Executives who, in less stressful situations, are level headed, can be reduced to making high-risk and irrational decisions akin to those of a gambling addict when their business's survival is on the line.

Acting as the lead business rescue practitioner in a turnaround in 2013, Keith Fairhurst, a director at BDO Innovation, kept a diary of the rescue process and ended up unintentionally charting the emotional course of the main protagonists.

"I didn't set out to observe the people but that's what I saw so I wrote it down. If you go to the literature on bankruptcy and corporate failure, even if it's in legal or financial terms, the underlying element you see in common is the choices management has made.

"There's inevitably a human component - whether it's how people are experiencing it emotionally or the influences and biases that shape the choices that brought them to that point, or how they behaved as the business become increasingly financially distressed," Fairhurst said.

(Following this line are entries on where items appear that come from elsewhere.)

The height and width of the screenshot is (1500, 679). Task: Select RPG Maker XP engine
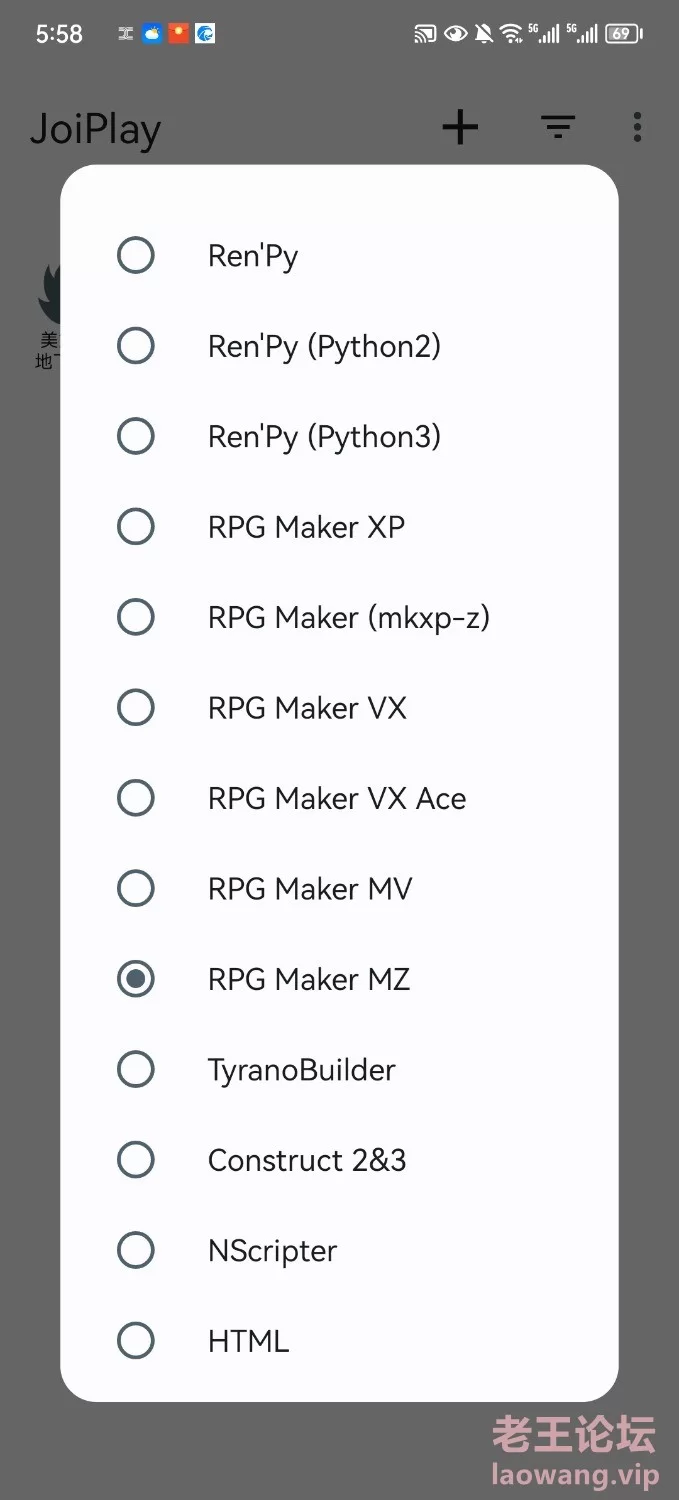tap(339, 527)
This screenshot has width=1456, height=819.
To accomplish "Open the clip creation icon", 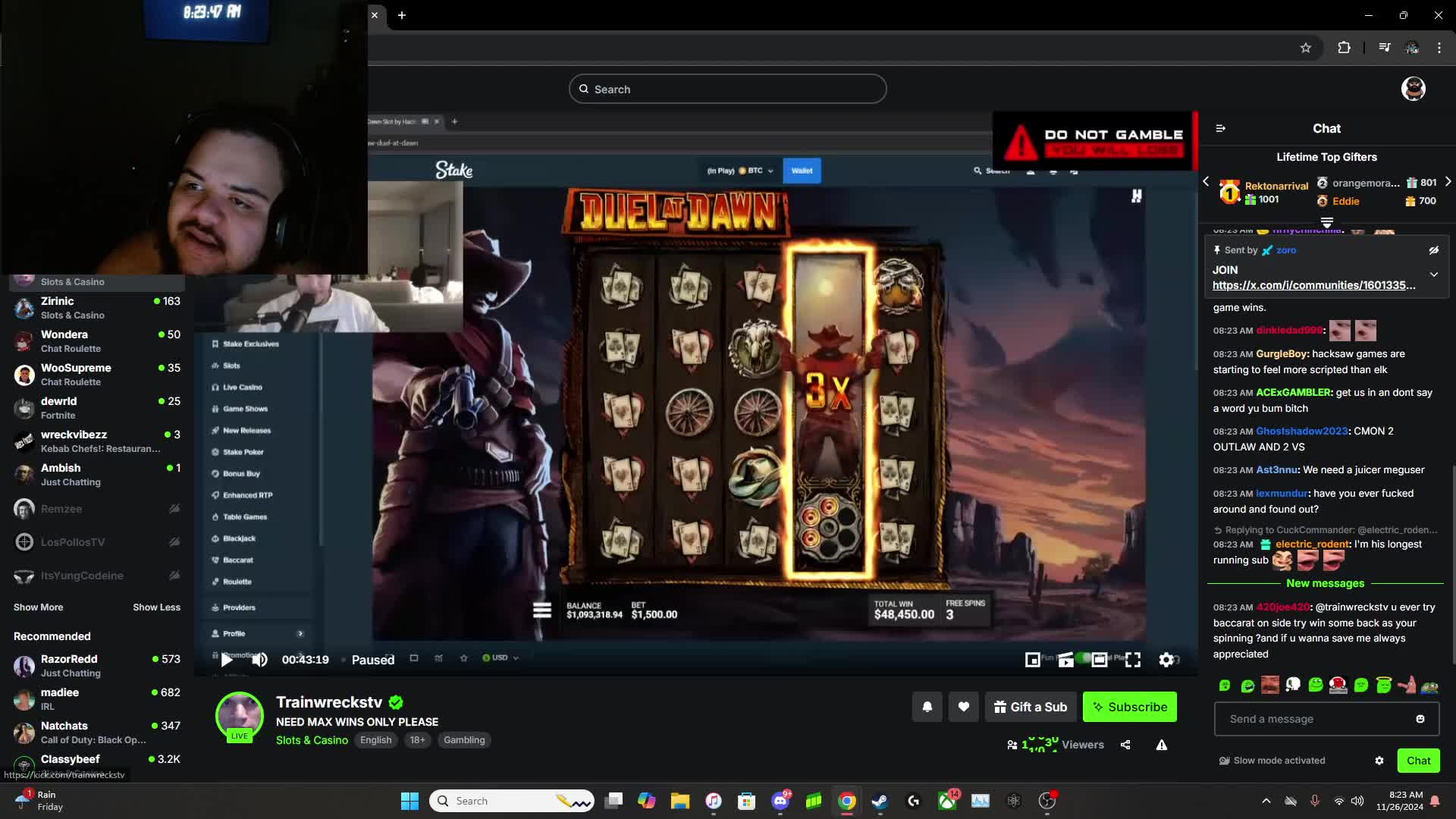I will click(x=1065, y=661).
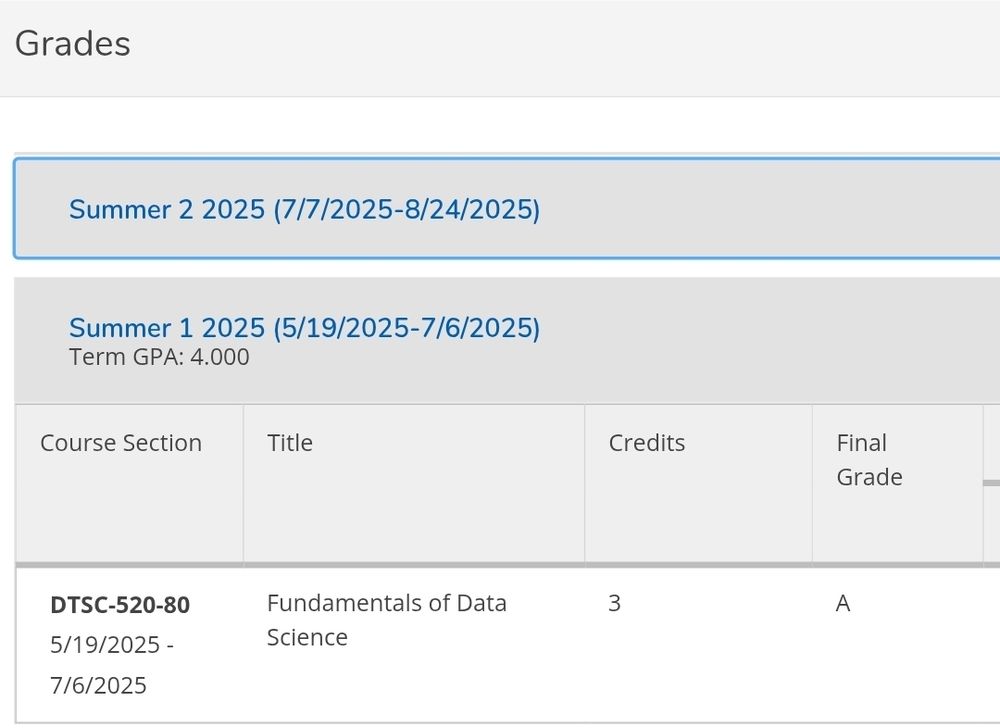
Task: Click the Summer 1 2025 (5/19/2025-7/6/2025) link
Action: coord(304,328)
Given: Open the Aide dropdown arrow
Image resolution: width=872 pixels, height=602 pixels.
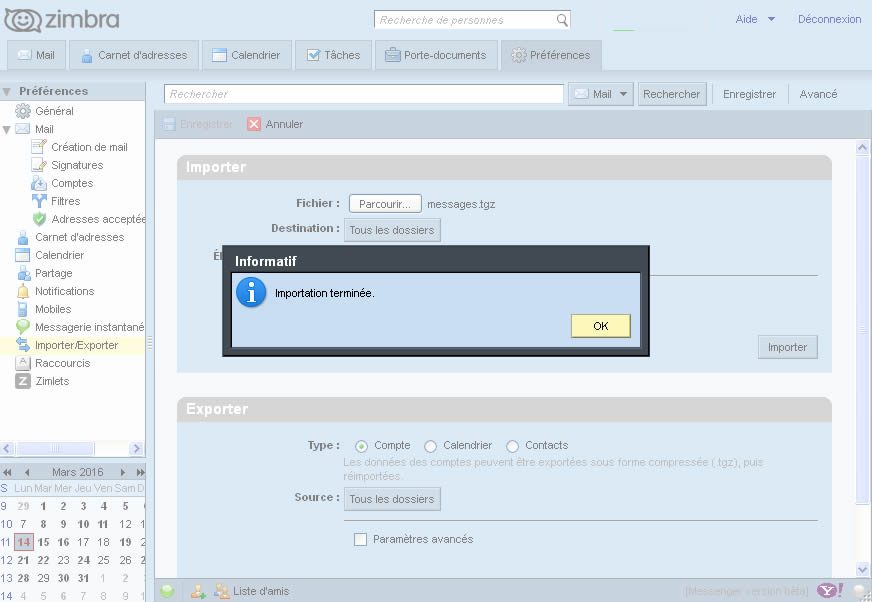Looking at the screenshot, I should pyautogui.click(x=771, y=19).
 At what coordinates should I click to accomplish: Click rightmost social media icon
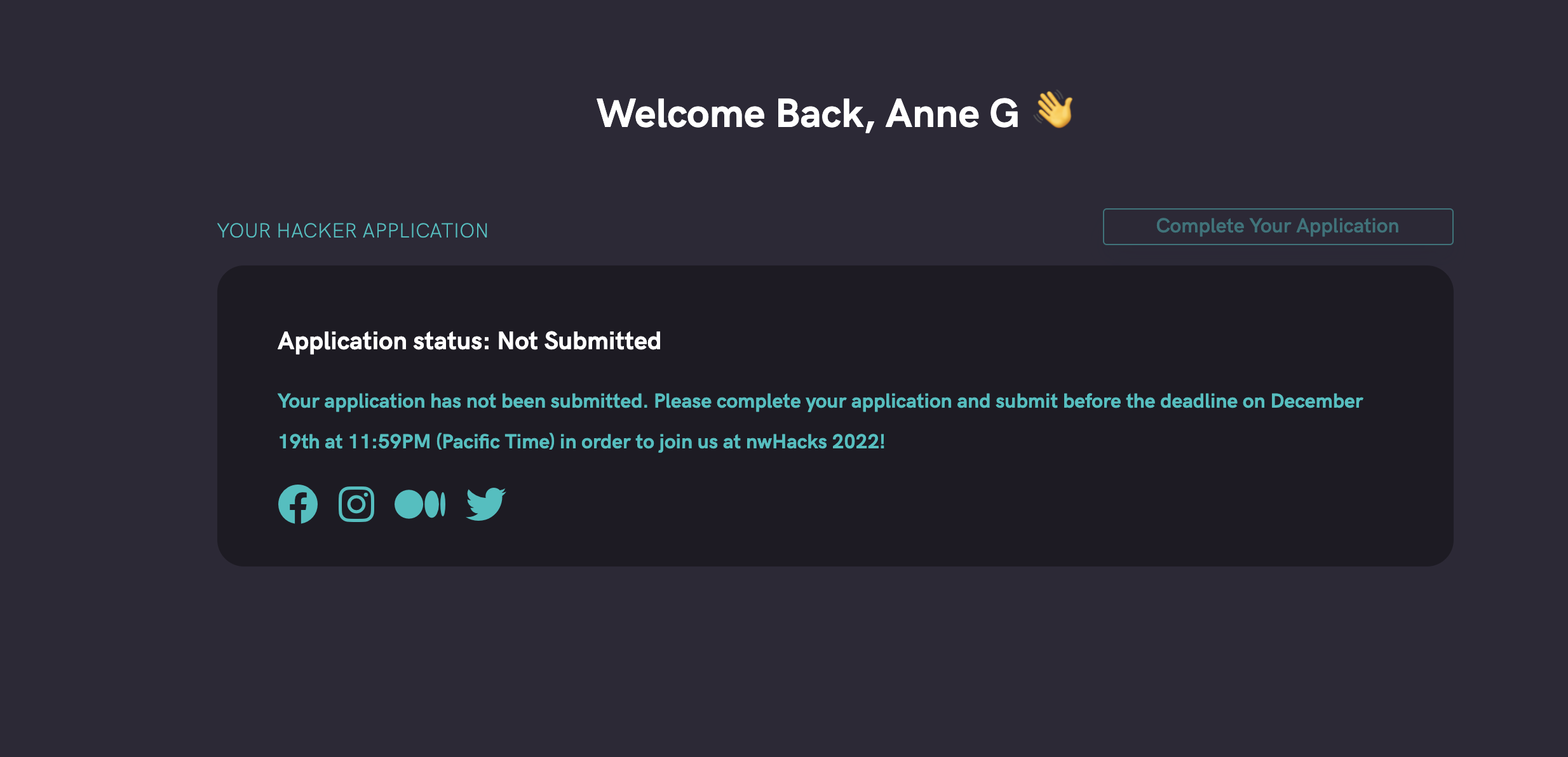[x=485, y=504]
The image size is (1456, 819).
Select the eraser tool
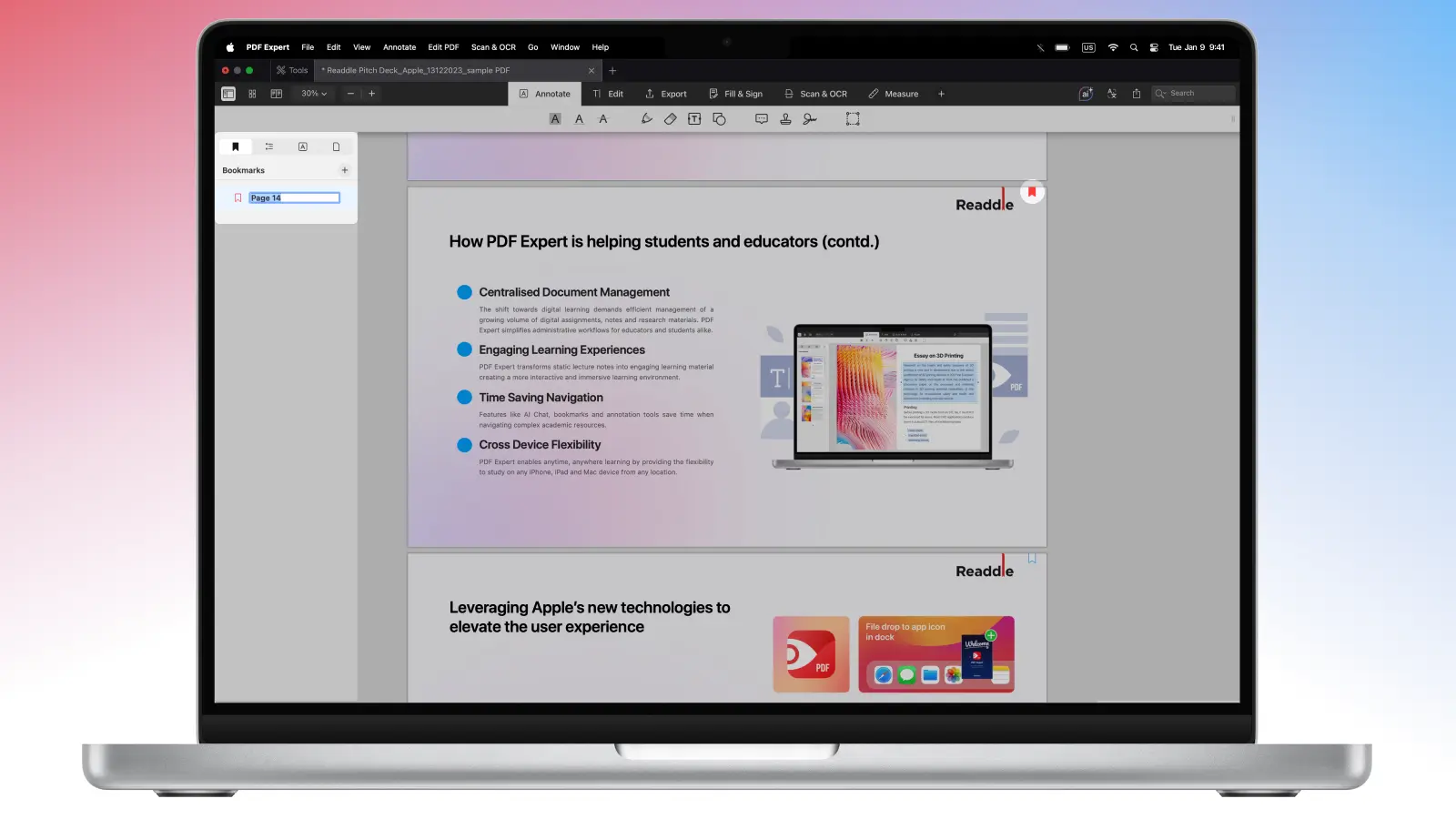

Creditors can feel betrayed and sometimes suspect the management of a failing business of having stolen their money and deceit, Fairhurst said.

"Some of the comments you hear from angry creditors don't look rational on the surface, such as: 'I don't care - it's my money!' [As business rescue practitioners] we have to be very conscious of being a neutral, independent party."

Balancing the interests of all parties caused Fairhurst and his partner at BDO Innovation, Alastair Macduff, to pioneer a joint practitioner system and review progress daily to ensure that they maintained their focus and independence.

"We never take individual appointments. We learnt very early on that for one person to carry the burden of business rescue is incredibly challenging - emotionally, timewise and logistically. We have daily reviews to hold each other up to the standard of independence when a business's survival is on the line.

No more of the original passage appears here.